▶ Description of the task
Answer these from the draft passage below:
(a) Whom does the revised 2007 draft take in the seventh round?
(b) Why is Kalil no longer needed?
(c) Whom does Jamaal Charles replace?

▶ Supplied passage
As much as it pains me to say it, in my simulation we do not pick high enough to select Jon Beason. That is because barring some kind of malevolent intervention by a higher power I just assume we would at least be in the Super Bowl every year going forward. Therefore, all of my picks from this point on could be had with the final selection in their respective rounds.
|2007 - Actual||2007 - Revised|
|1||Jon Beason||1||Eric Weddle|
|2||Dwayne Jarrett||2||Charles Johnson|
|2||Ryan Kalil||3||Dashon Goldson|
|3||Charles Johnson||4||Desmond Bishop|
|4||Ryne Robinson||5||Brent Grimes|
|5||Dante Rosario||6||Tramon Williams|
|5||Tim Shaw||7||Matt Prater|
We take future All-Pro Eric Weddle at the end of the first. We no longer need Kalil due to having Mangold on the roster, so in the end we take Charles Johnson and Desmond Bishop and follow by beefing up the secondary. Dashon Goldson, Brent Grimes and Tramon Williams provide an immediate boost in quality depth and we take Matt Prater in the seventh to push John Kasay.
|2008 - Actual||2008 - Revised|
|1||Jonathan Stewart||1||Curtis Lofton|
|1||Jeff Otah||2||Jamaal Charles|
|3||Charles Godfrey||3||Carl Nicks|
|3||Dan Connor||4||Brandon Carr|
|5||Gary Barnidge||5||Matt Flynn|
|6||Nick Hayden||6||Peyton Hillis|
|7||Hilee Taylor||7||Mike Tolbert|
|7||Geoff Schwartz||7||David Hawthorne|
|7||Mackenzy Bernadeau||7||Jameel McClain|
We missed out on Jon Beason in '07 but hit a home run with Lofton in '08. Jamaal Charles replaces an aging Willie Parker, Nicks is a multiple-time Pro-Bowler, and everyone else is just gravy.

▶ Material supplied

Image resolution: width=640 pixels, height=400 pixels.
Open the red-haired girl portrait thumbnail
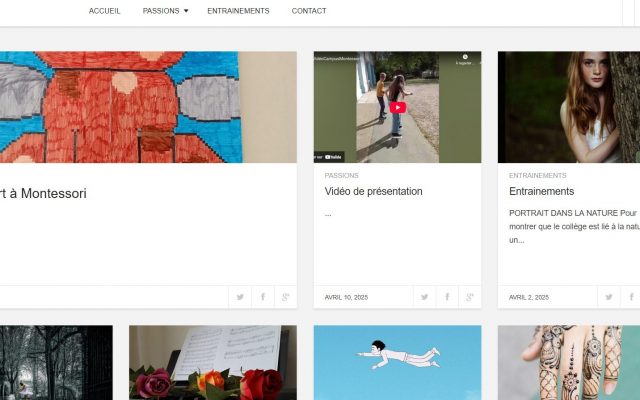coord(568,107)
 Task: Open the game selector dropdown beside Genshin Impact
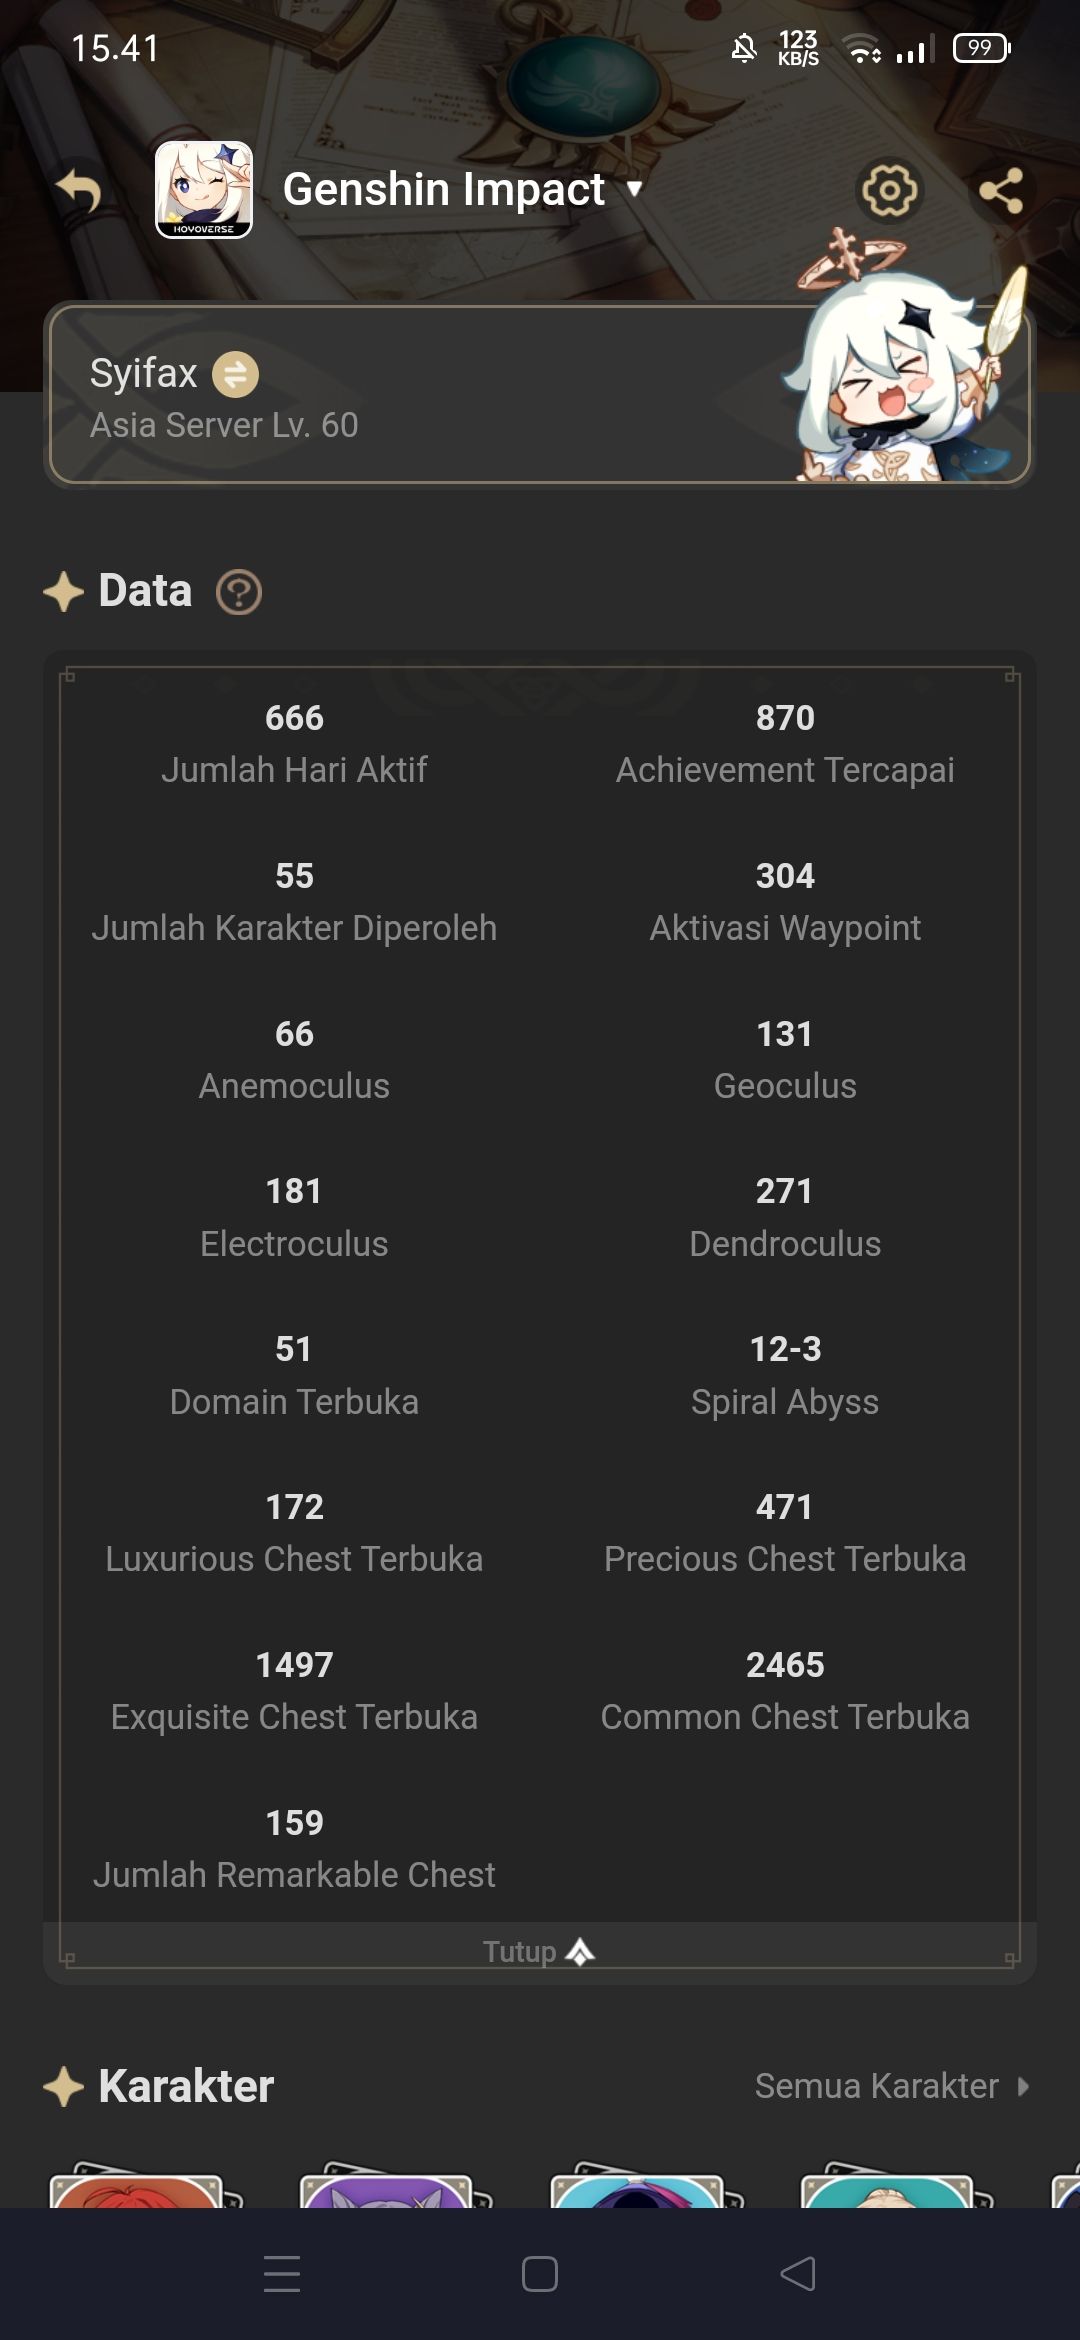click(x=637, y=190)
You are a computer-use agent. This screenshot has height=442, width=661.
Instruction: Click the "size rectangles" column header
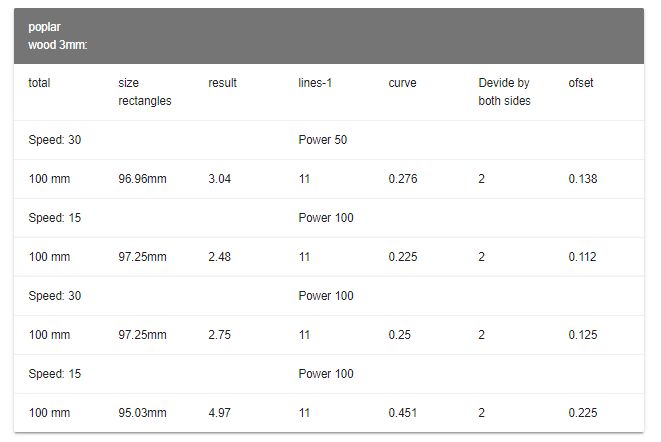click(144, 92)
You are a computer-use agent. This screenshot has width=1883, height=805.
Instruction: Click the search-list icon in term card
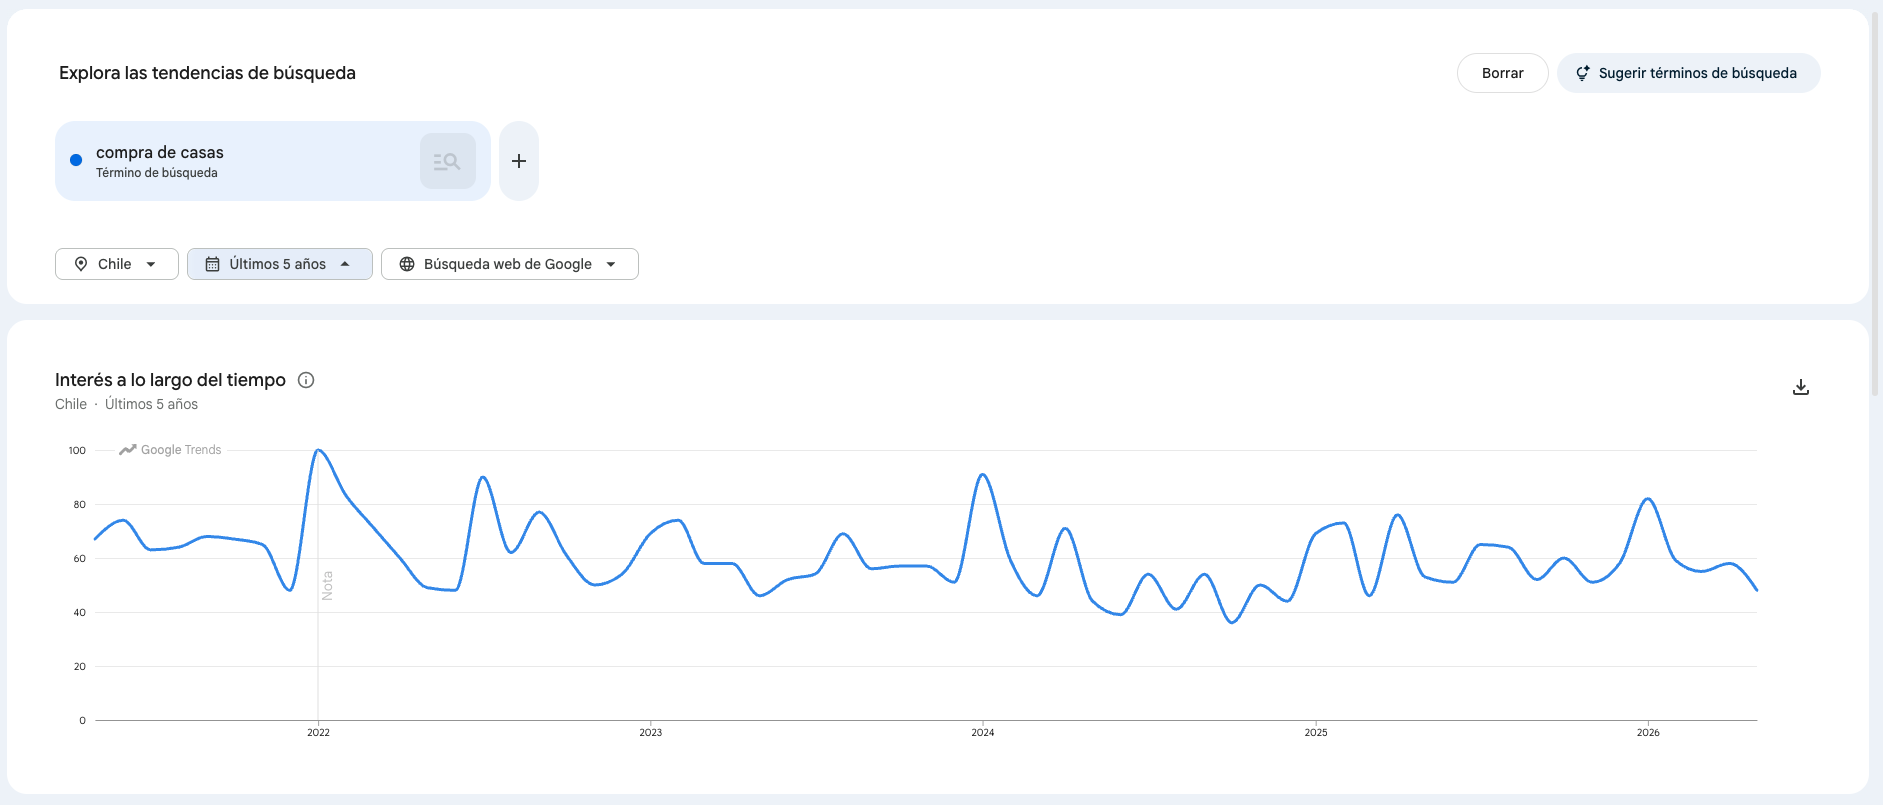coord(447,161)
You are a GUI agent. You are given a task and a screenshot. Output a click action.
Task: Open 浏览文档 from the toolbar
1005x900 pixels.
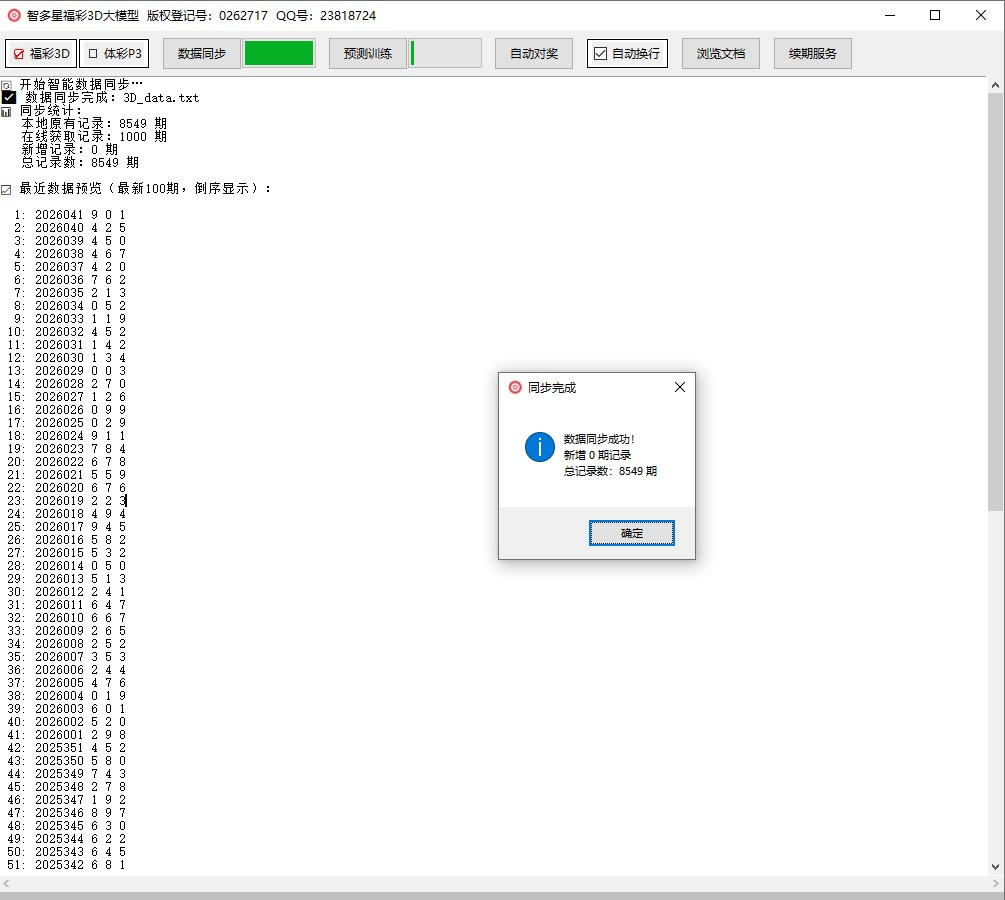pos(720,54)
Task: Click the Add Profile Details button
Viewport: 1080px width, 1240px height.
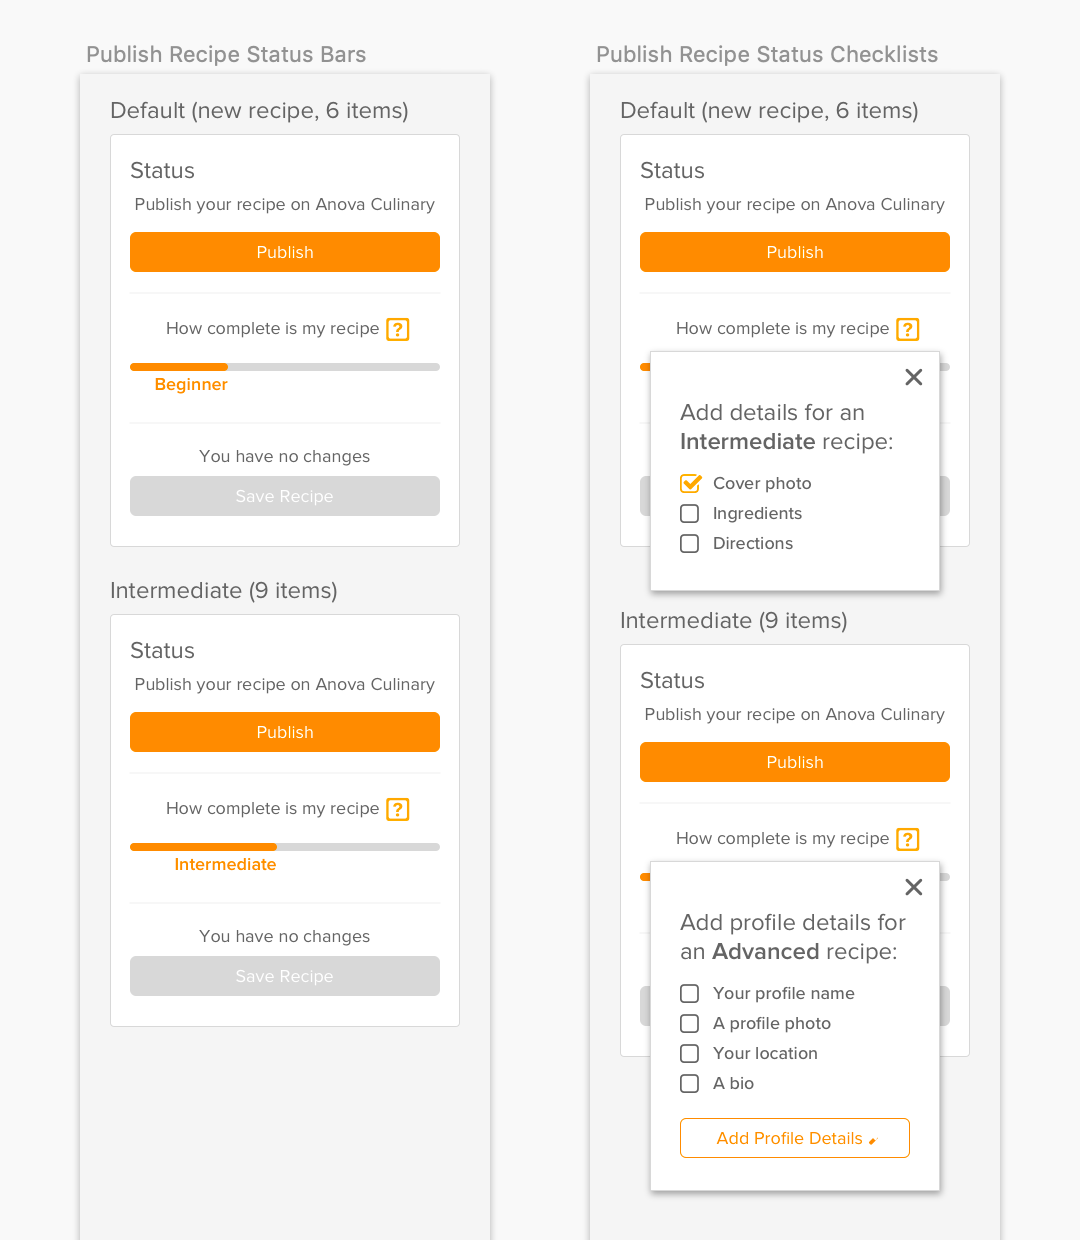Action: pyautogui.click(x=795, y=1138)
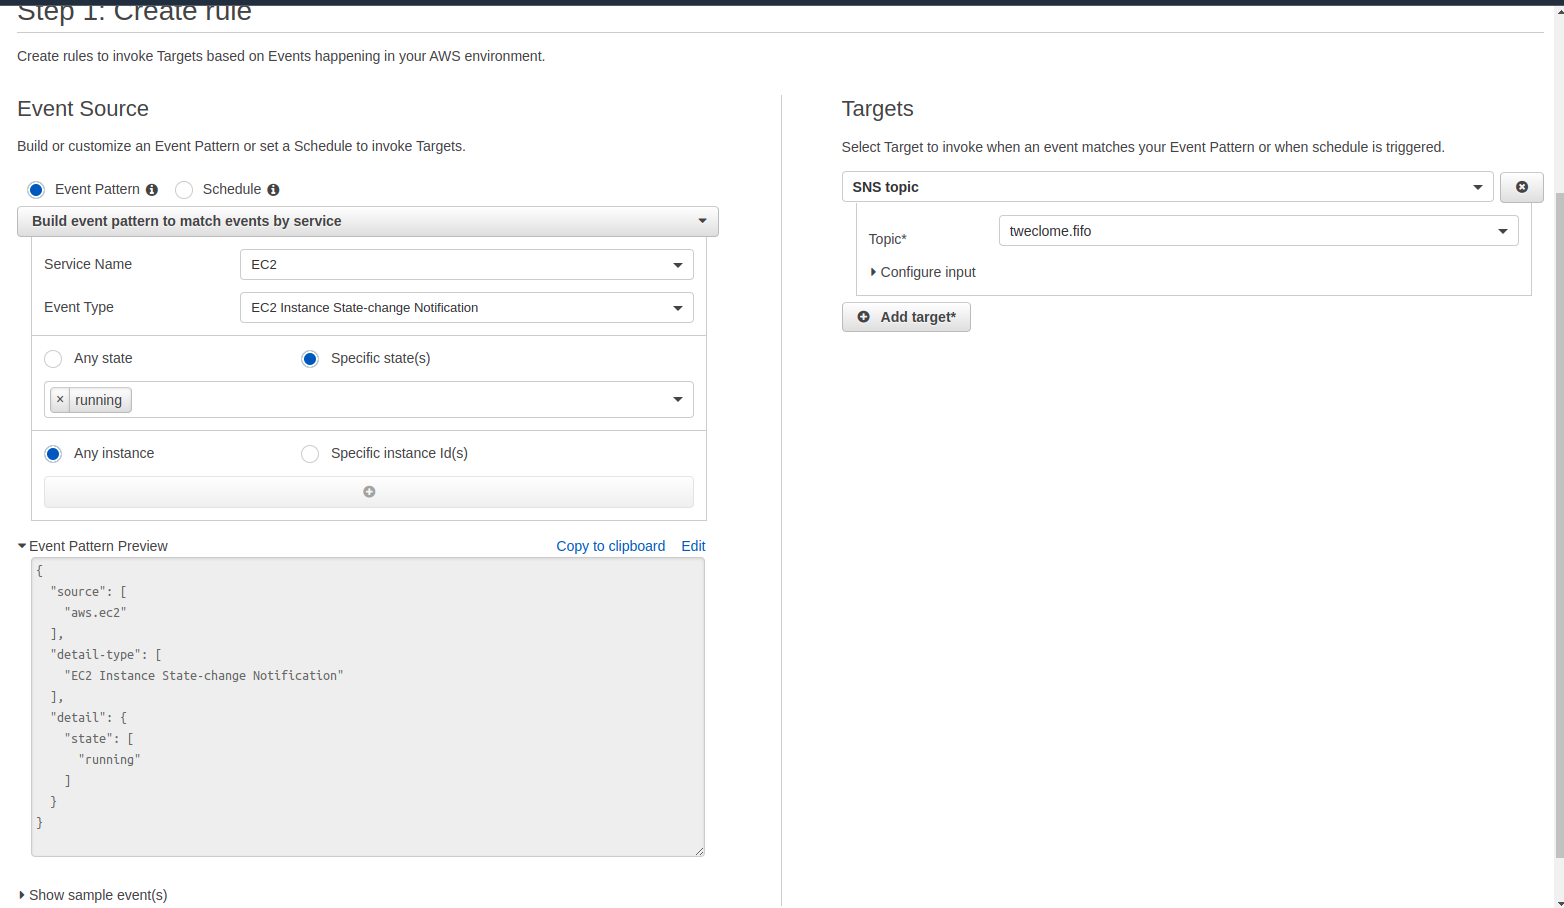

▶ Response
(a) Matt Prater
(b) Because Mangold is on the roster
(c) An aging Willie Parker